Em primeiro lugar, é importante ressaltar a necessidade da internet e afins no mundo contemporâneo. Tal condição é propiciada pelos meios de comunicação online, os quais permitem contato com familiares e amigos de forma prática. No entanto, a realidade dos idosos é outra, devido ao preconceito ao qual estão submetidos. Segundo uma pesquisa da AVG, apesar de consumidores de tecnologias, os idosos não sentem-se incluídos. Ademais, afirmam sentir-se menosprezados pelas empresas tecnológicas e tratados como analfabetos digitais.
Outrossim, a ausência de auxílio aos idosos é outro fator ao qual estão subordinados. Logo, impossibilita sua integração ao meio digital, que além de potencializar as expectativas de um futuro com melhor qualidade de vida, é uma forma de integração à sociedade. Além disso, necessita-se de profissionais capacitados para lidar com pessoas terceira idade, já que a metodologia deve ser diferente da comumente usada com adultos.
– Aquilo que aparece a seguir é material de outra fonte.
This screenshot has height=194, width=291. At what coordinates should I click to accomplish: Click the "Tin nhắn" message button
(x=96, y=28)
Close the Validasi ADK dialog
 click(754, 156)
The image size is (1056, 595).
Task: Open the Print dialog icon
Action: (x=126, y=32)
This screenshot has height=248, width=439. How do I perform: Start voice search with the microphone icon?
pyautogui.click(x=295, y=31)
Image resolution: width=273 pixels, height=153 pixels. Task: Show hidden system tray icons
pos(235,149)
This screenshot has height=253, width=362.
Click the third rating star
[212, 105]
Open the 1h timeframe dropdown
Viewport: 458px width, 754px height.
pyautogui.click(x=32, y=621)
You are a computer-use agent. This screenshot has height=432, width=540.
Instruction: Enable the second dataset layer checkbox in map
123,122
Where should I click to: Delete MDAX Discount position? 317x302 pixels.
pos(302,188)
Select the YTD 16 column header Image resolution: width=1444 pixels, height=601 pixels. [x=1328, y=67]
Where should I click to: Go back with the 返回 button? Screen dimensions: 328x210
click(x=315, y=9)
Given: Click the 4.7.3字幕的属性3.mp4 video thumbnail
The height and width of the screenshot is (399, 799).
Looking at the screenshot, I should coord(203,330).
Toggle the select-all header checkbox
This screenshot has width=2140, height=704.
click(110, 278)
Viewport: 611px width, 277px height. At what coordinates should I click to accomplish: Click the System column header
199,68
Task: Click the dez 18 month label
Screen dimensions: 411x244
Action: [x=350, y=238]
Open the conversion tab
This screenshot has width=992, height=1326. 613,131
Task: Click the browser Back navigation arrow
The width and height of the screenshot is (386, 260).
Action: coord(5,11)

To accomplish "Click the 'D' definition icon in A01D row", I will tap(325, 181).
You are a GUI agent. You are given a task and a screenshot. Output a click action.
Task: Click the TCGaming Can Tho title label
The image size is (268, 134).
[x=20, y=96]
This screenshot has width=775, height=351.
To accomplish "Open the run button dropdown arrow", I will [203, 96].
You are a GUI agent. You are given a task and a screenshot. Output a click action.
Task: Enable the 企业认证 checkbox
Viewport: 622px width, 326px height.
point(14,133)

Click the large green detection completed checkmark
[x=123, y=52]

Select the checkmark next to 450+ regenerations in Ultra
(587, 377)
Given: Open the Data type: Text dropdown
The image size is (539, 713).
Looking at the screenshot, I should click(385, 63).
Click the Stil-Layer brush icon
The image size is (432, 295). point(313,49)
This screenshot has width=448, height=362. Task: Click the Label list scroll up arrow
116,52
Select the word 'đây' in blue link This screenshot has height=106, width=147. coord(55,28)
Destarte, há de se resolver a problemática em questão. A fim de minimizar o preconceito, é imprescindível empoderar as pessoas de terceira idade a respeito de seus direitos, tal como: nenhum idoso deve ser objeto de negligência, discriminação ou opressão, segundo o Estatuto do Idoso, logo, cabe à sociedade e ao Governo Federal integrar desta forma as pessoas em questão. Além disso, é importante que o Governo atenha-se à importância de promover cursos com fins tecnológicos destinados aos idosos, tal qual ocorre no Serviço Nacional de Aprendizagem Comercial do Ceará, com tutoriais disponibilizadas gratuitamente.